そして出産は何よりもしんどい
霊長類の出産は、他の動物よりも、圧倒的に難産です。もはや宿命。
理由は、残念ながらたくさんある!
①産道が狭い&曲がりくねってる
これは、二足歩行するために、骨盤まわりの筋肉が複雑だから。
胎児は、筋肉と骨の間の隙間をうねうねしてく出てきます。
つまり?
詰まりやすい(笑)
②分娩時の出血量が多い
これは、胎盤の作りのせい。
霊長類は、犬猫や牛馬より、胎児由来の膜と母体由来膜がガッチリくっついてるんです。
膜の内側には、血管がたくさん。それがバリバリ剥がれるもんだから、けっこう出血します。
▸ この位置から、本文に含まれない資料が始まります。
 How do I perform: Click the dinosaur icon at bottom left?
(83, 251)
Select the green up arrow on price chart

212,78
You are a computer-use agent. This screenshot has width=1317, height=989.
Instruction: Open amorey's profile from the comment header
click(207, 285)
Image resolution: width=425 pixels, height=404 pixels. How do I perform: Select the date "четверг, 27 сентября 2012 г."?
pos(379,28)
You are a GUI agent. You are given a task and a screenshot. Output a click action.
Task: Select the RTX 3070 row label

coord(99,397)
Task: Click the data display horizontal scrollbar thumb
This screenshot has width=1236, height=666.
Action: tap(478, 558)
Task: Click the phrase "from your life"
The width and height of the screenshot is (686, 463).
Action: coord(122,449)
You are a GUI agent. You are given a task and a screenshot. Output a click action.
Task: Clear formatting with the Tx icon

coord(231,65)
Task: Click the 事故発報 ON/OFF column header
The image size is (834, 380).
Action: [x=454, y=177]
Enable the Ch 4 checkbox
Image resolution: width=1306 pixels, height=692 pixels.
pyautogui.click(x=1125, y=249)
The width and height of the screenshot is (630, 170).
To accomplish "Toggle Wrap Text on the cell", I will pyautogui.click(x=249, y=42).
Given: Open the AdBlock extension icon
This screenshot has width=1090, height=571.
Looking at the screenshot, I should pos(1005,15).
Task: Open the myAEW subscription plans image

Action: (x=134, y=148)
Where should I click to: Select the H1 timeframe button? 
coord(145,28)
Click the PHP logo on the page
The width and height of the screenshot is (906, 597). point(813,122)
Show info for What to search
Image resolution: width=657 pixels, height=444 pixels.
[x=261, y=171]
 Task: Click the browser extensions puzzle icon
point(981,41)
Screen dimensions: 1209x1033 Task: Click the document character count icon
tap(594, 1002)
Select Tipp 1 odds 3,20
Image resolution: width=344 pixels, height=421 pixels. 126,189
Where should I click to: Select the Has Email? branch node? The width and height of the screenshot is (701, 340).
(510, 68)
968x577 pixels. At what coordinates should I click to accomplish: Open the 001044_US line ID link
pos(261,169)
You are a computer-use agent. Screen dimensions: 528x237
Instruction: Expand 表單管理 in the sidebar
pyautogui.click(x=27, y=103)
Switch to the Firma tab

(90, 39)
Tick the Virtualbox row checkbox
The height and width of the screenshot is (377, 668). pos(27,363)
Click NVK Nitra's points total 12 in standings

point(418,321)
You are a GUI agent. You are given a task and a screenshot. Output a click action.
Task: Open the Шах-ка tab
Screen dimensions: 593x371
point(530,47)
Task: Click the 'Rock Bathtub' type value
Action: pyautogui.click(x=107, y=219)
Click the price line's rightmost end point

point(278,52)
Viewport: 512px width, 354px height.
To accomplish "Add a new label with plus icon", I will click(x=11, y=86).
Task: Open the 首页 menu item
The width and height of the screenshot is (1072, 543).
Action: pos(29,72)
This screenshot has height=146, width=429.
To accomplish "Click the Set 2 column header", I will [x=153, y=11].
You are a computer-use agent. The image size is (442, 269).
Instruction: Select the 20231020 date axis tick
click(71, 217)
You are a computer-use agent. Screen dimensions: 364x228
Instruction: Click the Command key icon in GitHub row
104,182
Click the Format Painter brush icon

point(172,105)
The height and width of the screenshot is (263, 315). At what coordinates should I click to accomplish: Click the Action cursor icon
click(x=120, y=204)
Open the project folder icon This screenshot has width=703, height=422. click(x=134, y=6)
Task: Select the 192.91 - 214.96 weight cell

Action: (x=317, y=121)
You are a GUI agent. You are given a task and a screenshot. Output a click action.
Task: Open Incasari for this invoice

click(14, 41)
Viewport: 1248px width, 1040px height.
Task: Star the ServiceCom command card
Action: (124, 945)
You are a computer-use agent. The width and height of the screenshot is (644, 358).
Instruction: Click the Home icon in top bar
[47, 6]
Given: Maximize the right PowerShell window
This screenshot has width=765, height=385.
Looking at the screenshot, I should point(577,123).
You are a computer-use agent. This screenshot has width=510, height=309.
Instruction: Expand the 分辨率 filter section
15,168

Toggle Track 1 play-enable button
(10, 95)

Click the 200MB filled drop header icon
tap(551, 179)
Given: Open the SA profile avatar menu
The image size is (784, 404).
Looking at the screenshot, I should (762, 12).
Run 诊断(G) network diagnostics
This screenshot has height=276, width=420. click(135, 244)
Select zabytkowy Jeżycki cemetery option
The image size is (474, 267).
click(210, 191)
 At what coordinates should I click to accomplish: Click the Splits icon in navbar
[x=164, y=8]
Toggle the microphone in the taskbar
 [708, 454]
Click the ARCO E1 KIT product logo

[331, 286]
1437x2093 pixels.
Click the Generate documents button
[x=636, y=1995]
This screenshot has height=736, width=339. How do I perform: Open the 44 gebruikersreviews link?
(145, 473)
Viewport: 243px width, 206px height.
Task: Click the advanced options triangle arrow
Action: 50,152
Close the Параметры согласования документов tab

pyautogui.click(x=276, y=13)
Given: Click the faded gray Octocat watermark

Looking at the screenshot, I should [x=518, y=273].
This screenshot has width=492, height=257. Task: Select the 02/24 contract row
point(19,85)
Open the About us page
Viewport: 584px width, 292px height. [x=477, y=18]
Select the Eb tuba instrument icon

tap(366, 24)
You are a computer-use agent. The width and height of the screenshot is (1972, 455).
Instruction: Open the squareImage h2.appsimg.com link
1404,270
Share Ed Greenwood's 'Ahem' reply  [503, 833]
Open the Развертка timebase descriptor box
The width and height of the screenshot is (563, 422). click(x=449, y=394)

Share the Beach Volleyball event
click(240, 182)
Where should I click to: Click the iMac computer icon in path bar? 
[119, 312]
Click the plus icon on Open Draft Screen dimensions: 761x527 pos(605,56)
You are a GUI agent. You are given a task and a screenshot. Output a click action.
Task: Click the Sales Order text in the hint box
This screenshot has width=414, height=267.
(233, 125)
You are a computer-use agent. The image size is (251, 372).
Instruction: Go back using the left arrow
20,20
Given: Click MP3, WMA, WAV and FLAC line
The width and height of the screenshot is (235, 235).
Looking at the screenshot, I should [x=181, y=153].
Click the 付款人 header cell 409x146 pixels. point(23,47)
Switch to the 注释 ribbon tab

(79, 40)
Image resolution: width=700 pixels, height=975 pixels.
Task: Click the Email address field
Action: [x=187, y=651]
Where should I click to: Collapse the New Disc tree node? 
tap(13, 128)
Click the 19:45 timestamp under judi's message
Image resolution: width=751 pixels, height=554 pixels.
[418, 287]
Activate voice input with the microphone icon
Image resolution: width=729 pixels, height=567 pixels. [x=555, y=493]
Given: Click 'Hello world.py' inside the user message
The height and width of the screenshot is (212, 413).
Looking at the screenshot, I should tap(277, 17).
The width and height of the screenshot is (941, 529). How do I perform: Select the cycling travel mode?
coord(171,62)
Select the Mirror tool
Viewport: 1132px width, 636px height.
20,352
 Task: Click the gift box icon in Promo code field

なんでそんな作りを選んだのか。それは、流産しにくいという利点を優先したから。
母体のダメージには目をつむることにしたんだよね。とほほ……。
③脳が大きい
霊長類は、他の哺乳類に比べて脳(頭)がひときわ大きいです。なので①と合わせて、産道で詰まる確率がアップしちゃう。
しかも! 人間は霊長類の中でも特に脳が大きい。
ほとんどの動物は、産道よりも胎児の頭が小さくできている。
でも人間は違います。ヒトの産道は10センチしかないのに、胎児の頭は14センチもある。
おい、4センチどうするんだよ? というと……
胎児は頭蓋骨を重ね合わせて、頭を10センチに縮めて産道を通る戦法をとりました。
脳を保護するという、大事な頭蓋骨の役目を、一時捨てたわけです。
脳を大きくするために、そこまでするか人間!?
私は子供が産道の途中で止まって、えらいこっちゃになりました。①の罠にはまったわけです。
医者から
「赤ちゃんが斜めに降りてきてますね。赤ちゃんの位置を戻してみましょう!」
と言われたとき、頭をよぎったのは、繁殖学の教科書。
「胎児失位整復って、牛とかでよく見るアレでしょ? 産道に腕や器具を突っ込んで、胎児を回転させるやつ。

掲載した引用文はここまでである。